* [Aim] Lay out the records from the line with "At what coordinates should I click to accomplish: Expand" to the line with "coord(404,38)" as a Markdown table with the columns Row and Line, numbering each row and leaving out blank lines.

(Target pointing data)
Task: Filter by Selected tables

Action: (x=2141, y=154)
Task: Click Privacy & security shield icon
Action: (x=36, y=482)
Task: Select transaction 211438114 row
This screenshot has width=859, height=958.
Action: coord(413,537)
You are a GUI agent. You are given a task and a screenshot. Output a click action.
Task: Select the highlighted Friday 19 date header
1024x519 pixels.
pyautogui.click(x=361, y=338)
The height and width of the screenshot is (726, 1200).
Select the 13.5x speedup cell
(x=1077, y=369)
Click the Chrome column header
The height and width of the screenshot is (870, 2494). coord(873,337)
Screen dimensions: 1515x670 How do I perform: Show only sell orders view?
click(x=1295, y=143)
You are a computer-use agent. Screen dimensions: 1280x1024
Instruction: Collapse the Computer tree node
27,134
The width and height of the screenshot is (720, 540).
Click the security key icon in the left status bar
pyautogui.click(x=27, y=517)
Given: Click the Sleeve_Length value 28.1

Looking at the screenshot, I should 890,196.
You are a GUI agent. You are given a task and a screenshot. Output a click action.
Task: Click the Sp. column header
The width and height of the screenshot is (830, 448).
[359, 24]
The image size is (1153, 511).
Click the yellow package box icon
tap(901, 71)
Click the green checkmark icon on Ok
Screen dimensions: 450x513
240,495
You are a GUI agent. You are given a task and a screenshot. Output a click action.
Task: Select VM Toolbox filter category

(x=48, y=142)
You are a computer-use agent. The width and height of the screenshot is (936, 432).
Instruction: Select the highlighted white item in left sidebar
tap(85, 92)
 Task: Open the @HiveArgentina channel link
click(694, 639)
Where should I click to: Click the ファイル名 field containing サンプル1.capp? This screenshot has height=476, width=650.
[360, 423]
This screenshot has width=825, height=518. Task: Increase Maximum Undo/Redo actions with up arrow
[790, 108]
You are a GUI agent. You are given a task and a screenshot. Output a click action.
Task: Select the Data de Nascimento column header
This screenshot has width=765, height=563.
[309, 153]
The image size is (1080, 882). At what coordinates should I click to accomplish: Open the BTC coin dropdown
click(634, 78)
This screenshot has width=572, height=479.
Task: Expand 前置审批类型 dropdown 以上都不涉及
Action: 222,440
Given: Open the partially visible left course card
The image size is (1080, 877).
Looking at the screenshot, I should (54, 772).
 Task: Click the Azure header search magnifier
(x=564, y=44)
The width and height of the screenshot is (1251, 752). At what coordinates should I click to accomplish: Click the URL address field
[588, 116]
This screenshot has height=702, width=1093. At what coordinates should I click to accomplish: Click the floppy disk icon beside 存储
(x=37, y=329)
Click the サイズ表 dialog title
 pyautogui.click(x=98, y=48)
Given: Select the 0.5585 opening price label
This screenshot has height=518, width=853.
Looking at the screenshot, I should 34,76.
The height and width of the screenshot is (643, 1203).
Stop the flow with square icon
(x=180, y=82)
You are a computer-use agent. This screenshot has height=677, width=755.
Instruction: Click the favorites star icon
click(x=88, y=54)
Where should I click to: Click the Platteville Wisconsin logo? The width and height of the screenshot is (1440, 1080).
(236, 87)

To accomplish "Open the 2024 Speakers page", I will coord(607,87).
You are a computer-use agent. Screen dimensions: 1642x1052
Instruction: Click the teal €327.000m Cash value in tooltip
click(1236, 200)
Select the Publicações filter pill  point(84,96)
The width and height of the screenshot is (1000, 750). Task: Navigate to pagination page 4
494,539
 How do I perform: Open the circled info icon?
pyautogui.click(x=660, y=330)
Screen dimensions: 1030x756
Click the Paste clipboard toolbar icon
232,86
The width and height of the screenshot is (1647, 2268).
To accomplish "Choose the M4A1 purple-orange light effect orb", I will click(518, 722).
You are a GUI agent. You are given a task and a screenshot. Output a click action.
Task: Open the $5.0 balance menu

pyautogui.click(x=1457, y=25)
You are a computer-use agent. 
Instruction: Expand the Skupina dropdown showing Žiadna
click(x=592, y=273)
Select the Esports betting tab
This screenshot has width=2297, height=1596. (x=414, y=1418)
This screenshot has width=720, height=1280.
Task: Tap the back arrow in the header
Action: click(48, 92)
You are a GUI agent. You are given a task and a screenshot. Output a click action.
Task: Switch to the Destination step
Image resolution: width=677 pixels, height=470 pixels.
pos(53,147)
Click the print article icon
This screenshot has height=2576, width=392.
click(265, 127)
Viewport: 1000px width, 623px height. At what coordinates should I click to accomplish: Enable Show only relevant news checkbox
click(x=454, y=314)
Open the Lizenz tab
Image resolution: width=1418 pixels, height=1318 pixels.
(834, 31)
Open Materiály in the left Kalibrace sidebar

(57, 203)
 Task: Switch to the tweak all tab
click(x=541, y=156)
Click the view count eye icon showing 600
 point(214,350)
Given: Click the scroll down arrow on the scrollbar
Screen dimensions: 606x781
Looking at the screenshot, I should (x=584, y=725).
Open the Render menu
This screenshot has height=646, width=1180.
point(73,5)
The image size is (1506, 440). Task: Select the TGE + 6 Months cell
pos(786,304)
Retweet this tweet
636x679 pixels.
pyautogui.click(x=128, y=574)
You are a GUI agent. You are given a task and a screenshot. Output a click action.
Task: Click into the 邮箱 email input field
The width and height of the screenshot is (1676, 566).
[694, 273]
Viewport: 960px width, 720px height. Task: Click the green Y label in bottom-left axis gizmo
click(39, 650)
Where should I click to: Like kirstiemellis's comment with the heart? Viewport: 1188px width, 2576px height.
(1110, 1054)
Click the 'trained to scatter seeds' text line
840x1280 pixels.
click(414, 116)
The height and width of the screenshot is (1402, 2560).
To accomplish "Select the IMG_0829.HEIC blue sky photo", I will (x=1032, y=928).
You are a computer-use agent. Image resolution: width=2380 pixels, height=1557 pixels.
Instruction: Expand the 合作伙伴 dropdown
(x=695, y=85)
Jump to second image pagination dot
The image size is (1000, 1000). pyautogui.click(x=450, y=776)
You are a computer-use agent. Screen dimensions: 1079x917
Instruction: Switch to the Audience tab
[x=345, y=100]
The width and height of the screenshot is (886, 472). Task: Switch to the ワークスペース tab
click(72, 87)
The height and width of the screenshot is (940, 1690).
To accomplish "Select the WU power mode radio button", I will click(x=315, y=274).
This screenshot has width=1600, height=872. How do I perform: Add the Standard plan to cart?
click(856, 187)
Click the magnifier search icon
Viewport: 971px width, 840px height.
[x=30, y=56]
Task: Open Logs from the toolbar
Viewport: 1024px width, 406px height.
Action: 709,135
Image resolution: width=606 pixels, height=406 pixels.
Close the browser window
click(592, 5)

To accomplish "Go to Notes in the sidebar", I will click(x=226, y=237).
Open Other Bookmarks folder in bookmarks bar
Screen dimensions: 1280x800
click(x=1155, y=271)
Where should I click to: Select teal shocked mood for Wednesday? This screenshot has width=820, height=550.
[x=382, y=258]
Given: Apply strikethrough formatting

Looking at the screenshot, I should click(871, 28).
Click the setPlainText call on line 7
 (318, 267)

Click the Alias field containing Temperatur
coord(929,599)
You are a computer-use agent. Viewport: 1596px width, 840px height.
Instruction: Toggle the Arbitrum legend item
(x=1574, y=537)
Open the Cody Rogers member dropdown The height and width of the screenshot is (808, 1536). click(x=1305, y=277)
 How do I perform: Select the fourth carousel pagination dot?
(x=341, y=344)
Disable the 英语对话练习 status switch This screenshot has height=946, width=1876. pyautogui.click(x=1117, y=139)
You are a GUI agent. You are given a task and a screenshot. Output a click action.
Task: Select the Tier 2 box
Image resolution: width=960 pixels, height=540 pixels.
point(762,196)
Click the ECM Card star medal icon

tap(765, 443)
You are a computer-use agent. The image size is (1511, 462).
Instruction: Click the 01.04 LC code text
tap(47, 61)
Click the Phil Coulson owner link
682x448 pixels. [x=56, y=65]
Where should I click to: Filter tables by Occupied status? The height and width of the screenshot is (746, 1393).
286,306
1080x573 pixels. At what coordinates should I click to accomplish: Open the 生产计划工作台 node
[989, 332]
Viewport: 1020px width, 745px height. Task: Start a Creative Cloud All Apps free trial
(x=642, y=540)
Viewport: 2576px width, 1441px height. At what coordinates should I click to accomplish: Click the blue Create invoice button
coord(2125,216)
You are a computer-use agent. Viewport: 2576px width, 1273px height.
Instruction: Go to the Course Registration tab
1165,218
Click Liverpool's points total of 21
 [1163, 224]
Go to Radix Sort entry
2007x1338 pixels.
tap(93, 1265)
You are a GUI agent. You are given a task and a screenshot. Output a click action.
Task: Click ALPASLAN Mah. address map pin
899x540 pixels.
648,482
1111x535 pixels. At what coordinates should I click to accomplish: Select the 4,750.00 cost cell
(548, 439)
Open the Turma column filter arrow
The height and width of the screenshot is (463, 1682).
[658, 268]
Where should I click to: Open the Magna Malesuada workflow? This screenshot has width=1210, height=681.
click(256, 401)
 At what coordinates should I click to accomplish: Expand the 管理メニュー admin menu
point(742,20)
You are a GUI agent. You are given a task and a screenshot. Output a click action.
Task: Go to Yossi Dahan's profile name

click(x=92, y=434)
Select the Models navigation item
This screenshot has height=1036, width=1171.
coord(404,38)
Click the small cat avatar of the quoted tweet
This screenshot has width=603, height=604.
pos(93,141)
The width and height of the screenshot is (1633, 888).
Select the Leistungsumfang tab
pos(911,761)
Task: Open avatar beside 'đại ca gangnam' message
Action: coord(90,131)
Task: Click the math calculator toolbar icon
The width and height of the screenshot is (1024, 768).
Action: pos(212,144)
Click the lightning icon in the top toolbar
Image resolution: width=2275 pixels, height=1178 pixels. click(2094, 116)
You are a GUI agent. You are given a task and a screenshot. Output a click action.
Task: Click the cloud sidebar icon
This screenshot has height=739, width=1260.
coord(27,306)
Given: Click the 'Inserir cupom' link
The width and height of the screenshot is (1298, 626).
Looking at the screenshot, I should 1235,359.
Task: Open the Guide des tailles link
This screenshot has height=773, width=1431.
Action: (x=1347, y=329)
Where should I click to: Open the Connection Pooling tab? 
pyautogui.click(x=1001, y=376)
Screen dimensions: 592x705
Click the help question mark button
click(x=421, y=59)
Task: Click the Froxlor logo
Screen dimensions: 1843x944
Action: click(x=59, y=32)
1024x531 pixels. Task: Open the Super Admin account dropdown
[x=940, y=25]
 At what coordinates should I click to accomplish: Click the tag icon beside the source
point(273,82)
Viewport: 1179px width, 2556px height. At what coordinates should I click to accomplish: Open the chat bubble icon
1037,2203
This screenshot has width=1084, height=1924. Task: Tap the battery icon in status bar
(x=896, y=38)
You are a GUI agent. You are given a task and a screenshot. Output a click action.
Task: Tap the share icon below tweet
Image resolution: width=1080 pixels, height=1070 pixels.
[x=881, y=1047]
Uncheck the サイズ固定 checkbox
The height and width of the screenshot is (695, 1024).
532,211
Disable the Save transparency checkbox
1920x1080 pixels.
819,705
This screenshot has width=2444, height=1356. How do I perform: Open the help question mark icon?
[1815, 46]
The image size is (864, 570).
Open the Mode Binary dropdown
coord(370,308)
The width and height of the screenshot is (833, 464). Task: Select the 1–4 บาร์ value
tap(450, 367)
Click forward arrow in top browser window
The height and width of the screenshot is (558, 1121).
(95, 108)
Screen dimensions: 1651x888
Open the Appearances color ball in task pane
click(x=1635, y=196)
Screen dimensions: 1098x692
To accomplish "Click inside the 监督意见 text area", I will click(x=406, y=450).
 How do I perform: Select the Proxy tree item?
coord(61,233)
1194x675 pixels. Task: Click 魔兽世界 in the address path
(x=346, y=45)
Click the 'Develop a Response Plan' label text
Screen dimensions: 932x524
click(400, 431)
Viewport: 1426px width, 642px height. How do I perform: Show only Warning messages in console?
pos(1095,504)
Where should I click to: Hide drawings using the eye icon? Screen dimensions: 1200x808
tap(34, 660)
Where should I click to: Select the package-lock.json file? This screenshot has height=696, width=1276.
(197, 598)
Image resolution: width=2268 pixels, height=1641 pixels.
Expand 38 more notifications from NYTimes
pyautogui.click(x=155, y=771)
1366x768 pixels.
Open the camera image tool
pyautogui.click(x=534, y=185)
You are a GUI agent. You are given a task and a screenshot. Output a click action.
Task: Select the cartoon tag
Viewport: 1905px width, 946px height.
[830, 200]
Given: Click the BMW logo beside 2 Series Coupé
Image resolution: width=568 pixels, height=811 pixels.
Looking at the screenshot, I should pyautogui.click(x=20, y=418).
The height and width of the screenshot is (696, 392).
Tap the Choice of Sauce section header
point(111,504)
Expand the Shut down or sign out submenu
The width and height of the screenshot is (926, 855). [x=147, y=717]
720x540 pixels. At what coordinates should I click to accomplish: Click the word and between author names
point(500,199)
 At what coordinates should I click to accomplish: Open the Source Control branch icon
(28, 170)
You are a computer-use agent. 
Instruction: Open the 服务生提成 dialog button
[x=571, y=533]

* [Task answer]
| Row | Line |
|---|---|
| 1 |  At what coordinates should I click to accomplish: Expand the 管理メニュー admin menu |
| 2 | point(742,20) |
| 3 | You are a GUI agent. You are given a task and a screenshot. Output a click action. |
| 4 | Task: Go to Yossi Dahan's profile name |
| 5 | click(x=92, y=434) |
| 6 | Select the Models navigation item |
| 7 | This screenshot has height=1036, width=1171. |
| 8 | coord(404,38) |